Work Continued: Environmental Justice, LCPs, and Hearing

I am heading towards the end of my summer at Long Beach. My time here has thus far been a wonderful experience. Here are a few highlights from my journey.

As I mentioned in the previous post, I have been working on the implementation of the Commission’s recently adopted Environmental Justice Policy. As its mission statement promulgates, the Commission acknowledges that the Coastal Act is inherently an equitable law and that its role is to make California’s coast accessible to all Californians. Recognizing the historic inequality placed on underserved communities and communities of color, the Commission mandated to specifically consider the equitable distribution of benefits when reviewing development applications in the coastal zone. The policy is one of the Commission’s three-phase approaches to integrate the principles of environmental, racial, and social equity throughout the agency, along with the upcoming racial equity plan and five-year strategic plan. My work focused on the staff’s everyday operational level. I am developing a pioneering checklist of what to consider when planners are confronted with applications that have potential EJ element, so that they could identify EJ issues early in the process and avoid duplication of effort. Of course, many thanks to the wonderful EJ workgroup from various district offices who helped me through the process with substantive advices.

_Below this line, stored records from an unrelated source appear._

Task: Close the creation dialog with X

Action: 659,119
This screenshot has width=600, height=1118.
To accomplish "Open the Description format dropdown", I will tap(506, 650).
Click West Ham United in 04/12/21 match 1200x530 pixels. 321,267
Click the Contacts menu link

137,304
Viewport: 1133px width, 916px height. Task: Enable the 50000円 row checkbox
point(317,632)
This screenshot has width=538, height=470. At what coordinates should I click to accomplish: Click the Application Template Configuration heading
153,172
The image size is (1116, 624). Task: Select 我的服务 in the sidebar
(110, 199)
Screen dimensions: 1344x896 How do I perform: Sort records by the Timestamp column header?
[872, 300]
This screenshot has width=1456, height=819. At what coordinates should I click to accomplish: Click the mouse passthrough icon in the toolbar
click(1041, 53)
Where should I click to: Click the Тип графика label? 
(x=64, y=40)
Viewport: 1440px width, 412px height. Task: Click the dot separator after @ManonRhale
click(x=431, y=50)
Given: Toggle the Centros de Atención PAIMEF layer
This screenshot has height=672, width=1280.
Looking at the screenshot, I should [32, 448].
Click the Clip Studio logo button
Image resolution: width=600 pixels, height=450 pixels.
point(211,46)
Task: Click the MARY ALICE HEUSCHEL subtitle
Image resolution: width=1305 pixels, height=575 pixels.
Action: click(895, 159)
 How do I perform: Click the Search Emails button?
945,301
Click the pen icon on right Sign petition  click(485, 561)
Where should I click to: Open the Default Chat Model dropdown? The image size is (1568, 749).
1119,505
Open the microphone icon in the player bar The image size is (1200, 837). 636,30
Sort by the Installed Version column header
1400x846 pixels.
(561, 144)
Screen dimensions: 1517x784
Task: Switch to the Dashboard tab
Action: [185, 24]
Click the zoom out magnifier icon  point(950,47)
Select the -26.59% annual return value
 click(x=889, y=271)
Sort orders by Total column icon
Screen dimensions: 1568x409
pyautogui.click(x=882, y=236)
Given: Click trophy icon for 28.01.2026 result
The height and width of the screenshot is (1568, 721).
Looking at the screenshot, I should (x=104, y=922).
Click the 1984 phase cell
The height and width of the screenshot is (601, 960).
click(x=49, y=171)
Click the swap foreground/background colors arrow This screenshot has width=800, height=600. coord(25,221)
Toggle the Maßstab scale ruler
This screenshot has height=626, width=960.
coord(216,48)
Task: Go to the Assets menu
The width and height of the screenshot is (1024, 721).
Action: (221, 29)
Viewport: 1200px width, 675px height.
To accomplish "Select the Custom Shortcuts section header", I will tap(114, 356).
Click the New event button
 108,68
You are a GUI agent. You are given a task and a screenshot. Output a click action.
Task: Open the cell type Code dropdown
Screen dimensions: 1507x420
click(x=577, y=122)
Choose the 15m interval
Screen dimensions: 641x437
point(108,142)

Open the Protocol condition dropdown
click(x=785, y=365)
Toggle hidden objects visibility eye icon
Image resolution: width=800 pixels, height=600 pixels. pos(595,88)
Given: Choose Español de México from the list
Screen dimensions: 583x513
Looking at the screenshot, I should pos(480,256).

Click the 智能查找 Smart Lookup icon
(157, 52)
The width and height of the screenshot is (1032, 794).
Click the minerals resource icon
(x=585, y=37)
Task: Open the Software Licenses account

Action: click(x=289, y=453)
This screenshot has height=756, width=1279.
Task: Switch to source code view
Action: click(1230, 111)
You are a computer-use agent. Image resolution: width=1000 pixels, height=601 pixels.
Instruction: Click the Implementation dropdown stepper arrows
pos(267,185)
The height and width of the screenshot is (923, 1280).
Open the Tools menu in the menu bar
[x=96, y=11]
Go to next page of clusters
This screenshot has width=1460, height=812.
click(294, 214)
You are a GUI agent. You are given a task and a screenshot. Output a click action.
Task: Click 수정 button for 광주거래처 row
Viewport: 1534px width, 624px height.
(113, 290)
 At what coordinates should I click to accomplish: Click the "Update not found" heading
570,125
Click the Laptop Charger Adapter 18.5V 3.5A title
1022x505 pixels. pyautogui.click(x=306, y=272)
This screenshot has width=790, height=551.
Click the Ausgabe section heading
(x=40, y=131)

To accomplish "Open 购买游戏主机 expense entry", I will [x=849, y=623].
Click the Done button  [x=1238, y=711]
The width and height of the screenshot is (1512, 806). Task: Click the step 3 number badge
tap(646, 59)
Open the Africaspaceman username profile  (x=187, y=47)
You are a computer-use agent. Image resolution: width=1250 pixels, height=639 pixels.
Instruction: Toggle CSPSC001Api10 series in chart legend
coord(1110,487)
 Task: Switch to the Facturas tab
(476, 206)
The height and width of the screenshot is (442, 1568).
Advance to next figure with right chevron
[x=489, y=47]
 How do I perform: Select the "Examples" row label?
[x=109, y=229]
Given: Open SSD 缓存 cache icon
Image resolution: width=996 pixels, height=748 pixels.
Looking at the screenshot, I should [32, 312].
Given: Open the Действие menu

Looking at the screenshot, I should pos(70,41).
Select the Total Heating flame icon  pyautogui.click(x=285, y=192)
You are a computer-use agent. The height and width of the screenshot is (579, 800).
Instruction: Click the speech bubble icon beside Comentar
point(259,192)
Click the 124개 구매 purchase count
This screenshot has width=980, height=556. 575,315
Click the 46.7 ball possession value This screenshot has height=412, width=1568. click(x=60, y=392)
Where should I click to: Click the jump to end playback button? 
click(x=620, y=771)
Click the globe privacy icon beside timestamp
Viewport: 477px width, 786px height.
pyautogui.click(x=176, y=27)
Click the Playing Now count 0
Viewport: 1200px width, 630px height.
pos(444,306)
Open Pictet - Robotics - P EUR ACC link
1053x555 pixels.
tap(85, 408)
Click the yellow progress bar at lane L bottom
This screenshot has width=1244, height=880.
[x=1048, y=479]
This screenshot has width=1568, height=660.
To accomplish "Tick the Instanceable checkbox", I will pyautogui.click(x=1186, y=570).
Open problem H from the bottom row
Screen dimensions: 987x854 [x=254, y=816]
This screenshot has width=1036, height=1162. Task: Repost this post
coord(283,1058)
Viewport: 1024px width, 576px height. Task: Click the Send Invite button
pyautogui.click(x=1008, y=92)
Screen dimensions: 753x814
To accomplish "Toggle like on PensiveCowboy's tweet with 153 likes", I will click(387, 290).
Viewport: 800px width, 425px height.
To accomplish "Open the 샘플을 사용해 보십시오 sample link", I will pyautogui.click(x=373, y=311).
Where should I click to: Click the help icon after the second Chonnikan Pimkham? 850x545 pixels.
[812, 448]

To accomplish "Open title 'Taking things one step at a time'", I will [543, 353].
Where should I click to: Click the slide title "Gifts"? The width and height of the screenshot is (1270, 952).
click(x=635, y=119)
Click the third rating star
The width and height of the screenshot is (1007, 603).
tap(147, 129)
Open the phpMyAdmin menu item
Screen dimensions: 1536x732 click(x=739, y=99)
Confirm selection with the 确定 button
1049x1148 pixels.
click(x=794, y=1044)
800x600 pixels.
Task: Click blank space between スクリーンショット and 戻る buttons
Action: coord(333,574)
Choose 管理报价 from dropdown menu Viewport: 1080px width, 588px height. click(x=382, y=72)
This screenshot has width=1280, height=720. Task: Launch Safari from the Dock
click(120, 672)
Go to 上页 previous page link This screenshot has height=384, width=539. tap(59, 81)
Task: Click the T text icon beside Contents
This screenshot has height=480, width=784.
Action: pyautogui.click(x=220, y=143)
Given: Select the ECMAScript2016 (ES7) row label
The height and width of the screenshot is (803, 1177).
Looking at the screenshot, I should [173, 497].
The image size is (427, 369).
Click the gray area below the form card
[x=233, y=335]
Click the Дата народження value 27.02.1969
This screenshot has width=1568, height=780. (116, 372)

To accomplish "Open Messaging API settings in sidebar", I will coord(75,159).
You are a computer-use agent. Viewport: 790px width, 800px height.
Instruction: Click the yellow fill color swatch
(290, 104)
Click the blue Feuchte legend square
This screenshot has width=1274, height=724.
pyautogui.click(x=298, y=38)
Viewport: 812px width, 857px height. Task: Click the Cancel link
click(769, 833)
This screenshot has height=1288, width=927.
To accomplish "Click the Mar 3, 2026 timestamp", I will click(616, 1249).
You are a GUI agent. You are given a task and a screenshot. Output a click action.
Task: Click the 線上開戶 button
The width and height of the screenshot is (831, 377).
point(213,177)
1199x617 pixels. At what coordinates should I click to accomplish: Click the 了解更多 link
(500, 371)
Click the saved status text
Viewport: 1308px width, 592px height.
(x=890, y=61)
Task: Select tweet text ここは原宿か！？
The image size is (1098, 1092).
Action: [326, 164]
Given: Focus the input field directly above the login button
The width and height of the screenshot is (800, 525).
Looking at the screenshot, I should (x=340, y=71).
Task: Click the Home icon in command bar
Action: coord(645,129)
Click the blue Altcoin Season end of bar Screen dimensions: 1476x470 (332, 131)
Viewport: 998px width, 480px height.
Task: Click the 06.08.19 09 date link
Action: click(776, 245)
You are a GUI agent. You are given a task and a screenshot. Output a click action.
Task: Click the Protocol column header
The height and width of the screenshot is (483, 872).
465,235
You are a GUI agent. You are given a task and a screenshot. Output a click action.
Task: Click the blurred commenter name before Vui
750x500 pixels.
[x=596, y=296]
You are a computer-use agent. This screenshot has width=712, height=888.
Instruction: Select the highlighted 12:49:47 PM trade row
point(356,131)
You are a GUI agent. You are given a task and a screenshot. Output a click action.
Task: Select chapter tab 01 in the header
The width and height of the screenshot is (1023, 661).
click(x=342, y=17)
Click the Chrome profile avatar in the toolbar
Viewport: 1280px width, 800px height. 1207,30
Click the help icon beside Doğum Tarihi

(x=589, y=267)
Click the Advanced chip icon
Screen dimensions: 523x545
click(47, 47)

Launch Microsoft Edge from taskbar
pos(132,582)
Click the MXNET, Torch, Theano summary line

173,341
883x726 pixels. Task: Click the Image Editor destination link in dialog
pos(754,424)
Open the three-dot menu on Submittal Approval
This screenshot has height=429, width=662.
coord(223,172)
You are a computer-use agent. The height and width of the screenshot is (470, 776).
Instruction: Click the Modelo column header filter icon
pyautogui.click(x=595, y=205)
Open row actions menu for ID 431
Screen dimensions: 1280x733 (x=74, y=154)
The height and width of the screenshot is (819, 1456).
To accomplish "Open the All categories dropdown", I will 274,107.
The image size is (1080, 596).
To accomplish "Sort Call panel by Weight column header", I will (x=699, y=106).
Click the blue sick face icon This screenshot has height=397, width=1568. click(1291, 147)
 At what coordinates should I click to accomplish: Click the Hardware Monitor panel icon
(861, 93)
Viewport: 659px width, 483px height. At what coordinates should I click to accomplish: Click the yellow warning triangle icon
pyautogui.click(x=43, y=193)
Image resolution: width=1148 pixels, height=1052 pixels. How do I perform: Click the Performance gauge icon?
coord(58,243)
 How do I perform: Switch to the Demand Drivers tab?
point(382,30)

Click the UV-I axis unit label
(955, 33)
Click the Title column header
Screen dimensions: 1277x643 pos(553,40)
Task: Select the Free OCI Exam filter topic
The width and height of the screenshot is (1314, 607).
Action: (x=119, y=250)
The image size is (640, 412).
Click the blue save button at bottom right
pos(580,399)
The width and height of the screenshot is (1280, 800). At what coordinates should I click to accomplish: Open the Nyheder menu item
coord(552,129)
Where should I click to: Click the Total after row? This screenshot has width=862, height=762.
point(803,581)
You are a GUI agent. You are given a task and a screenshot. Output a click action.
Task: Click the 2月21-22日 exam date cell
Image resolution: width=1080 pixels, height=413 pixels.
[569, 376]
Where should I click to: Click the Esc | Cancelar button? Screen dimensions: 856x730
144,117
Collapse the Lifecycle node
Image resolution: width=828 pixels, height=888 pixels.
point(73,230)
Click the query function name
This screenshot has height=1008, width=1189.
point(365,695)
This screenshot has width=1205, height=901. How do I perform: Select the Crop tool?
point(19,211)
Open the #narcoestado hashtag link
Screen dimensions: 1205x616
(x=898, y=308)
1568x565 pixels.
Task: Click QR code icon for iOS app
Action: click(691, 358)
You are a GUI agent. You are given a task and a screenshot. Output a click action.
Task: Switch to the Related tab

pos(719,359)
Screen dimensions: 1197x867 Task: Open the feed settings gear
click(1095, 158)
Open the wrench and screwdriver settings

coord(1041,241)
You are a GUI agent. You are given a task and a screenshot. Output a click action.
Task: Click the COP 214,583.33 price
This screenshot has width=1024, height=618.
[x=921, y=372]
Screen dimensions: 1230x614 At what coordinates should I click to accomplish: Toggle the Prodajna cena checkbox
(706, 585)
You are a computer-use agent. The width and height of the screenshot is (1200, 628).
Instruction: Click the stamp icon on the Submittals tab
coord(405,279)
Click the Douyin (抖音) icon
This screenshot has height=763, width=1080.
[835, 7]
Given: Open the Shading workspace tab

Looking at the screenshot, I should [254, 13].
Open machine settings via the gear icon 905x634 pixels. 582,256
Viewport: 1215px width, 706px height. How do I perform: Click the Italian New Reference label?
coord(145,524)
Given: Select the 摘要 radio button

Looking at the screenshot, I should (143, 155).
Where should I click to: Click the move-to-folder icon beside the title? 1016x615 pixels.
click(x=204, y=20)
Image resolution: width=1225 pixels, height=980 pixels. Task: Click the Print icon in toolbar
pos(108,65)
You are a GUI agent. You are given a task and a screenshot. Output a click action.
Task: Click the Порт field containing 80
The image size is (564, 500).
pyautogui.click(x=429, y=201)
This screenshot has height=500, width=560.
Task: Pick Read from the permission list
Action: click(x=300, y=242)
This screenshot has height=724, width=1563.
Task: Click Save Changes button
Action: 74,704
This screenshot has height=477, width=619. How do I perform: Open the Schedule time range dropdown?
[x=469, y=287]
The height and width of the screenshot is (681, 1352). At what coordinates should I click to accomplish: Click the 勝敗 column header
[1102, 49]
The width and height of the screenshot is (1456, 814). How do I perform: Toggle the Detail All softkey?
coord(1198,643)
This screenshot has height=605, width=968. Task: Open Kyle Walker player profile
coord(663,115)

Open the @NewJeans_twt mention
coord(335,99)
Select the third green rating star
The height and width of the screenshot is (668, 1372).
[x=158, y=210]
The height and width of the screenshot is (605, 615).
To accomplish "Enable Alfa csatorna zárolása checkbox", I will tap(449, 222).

Regular ‘Permit Review’ Meeting

On top of my EJ project, I keep learning about the works of a coastal program analyst, the planning staff position that forms the basis of what the Commission does. One of the best ways to learn about the work was to participate in verifying the certified language of local governments’ Local Coastal Programs (LCPs). After municipalities adopt their LCPs and get certified by the Commission, it becomes a very common practice that they make amendments to their LCPs because local circumstances change through time. As these changes accumulate through 30+ years, the certified languages of their LCPs become very convoluted to comprehend. My job was to research on the Commission’s actions on these LCPs and draw a conclusion on the final version of certified LCPs. I worked on the LCPs for the municipalities of Long Beach, San Pedro, and Hermosa Beach. I was able to learn a lot about LCP process by doing this work.

City of Hermosa Beach LCP Verification Work

Lastly, probably the greatest highlight of my summer was to attend the Commission hearing in Shelter Island, San Diego. Commission hearing takes place once every month to present development applications before the Commissioners to vote on, and provide public participation opportunities during the process. I got to observe the Commissioners who make ultimate decisions on Commission’s actions, professional presentations on Commission staff’s recommendation for agendized items, and interesting comments/testimonies from various members of the public. Then I got to have lunch with two fabulous Commissioners at a pizza house! It was a unique opportunity to be able to interact with the Commissioners at ease after the having observed the rather solemn faces during the hearing.